Take the task of seating the 5 people and break it into stages.

We’ll begin with the most restrictive stage.

Stage 1: Select someone to sit in the MIDDLE seat
Since we're told Martha MUST sit in the middle seat, we must place her in that seat.
So, we can complete stage 1 in 1 way

Stage 2: Select someone to sit in seat #1
There are 4 people remaining to be seated, so we can complete this stage in 4 ways

Stage 3: Select someone to sit in seat #2
There are 3 people remaining to be seated, so we can complete this stage in 3 ways

Stage 4: Select someone to sit in seat #4
There are 2 people remaining to be seated, so we can complete this stage in 2 ways

Stage 5: Select someone to sit in seat #5
There is 1 person remaining to be seated, so we can complete this stage in 1 way

By the Fundamental Counting Principle (FCP), we can complete all 5 stages (and thus seat all 5 people) in (1)(4)(3)(2)(1) ways (= 24 ways)

Answer: 24

Note: the FCP can be used to solve the MAJORITY of counting questions on the GRE. So, be sure to learn

RELATED VIDEOS




_________________

How can we solve this question by permutation? \(\frac{n!}{(n-k)!}\)

I do not think you can use that formula.

This is basically a permutation wher the order does not matter.
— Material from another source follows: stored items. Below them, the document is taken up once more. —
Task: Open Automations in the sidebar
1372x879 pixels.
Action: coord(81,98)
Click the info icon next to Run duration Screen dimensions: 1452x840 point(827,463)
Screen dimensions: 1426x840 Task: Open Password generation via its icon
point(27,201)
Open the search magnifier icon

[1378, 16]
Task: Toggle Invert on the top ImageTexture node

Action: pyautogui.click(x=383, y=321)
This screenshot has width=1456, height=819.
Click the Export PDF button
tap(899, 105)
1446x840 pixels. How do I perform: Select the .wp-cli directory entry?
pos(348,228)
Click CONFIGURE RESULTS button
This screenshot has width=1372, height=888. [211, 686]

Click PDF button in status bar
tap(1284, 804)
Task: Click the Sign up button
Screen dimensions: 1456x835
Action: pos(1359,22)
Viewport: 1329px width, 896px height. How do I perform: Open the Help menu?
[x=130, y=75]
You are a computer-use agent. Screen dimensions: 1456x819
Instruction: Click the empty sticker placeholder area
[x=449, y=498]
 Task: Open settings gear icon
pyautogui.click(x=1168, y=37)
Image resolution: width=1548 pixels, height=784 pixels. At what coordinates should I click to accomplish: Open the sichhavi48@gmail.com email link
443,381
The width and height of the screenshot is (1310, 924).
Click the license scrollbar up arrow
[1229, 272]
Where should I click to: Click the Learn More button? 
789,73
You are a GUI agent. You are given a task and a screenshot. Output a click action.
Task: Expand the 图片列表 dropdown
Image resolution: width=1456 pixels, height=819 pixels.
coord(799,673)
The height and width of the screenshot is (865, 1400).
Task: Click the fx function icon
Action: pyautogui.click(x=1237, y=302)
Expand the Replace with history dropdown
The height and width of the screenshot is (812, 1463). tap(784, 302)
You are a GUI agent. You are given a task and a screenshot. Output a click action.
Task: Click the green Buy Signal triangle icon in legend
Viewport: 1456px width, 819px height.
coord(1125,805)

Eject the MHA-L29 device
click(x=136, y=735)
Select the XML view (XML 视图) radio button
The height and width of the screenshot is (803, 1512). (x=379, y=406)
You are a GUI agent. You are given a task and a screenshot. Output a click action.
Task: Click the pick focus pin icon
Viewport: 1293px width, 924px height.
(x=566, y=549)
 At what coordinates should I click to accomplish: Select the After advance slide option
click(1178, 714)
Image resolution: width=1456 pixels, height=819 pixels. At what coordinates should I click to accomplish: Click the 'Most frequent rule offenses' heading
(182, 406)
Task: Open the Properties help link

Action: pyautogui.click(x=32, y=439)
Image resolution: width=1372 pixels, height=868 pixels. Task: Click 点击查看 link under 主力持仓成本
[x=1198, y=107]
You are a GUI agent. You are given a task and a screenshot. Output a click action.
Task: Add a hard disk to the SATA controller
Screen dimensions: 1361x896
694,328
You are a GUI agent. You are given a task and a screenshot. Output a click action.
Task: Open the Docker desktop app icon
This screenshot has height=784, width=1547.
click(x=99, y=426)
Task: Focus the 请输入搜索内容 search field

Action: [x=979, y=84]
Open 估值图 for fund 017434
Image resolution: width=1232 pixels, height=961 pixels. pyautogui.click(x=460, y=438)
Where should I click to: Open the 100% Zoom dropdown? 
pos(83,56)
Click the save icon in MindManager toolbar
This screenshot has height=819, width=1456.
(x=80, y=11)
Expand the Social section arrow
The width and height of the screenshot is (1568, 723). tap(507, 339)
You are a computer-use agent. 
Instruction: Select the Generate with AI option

You do have Martha in the middle but you can choose whatever you wanna of the other four people to sit in the other spots

I hope Brent could shed some more light on this.
_________________

There are very few "true" permutation questions on the GRE.

The Fundamental Counting Principal is a far more useful counting strategy.

Cheers,
Brent
_________________

You can use (n-1)! for the round table question , here n = no. of seats i.e. 5

So total number of ways = (5-1)! = 4!
_________________

You can use the permutations here: What you have to do is select Martha as the middle seat and we only want Martha to be on the middle seat so there is only one way of doing this.

Now there are four remaining people and there are four remaining seats, we can arrange them as we like so 4!=24.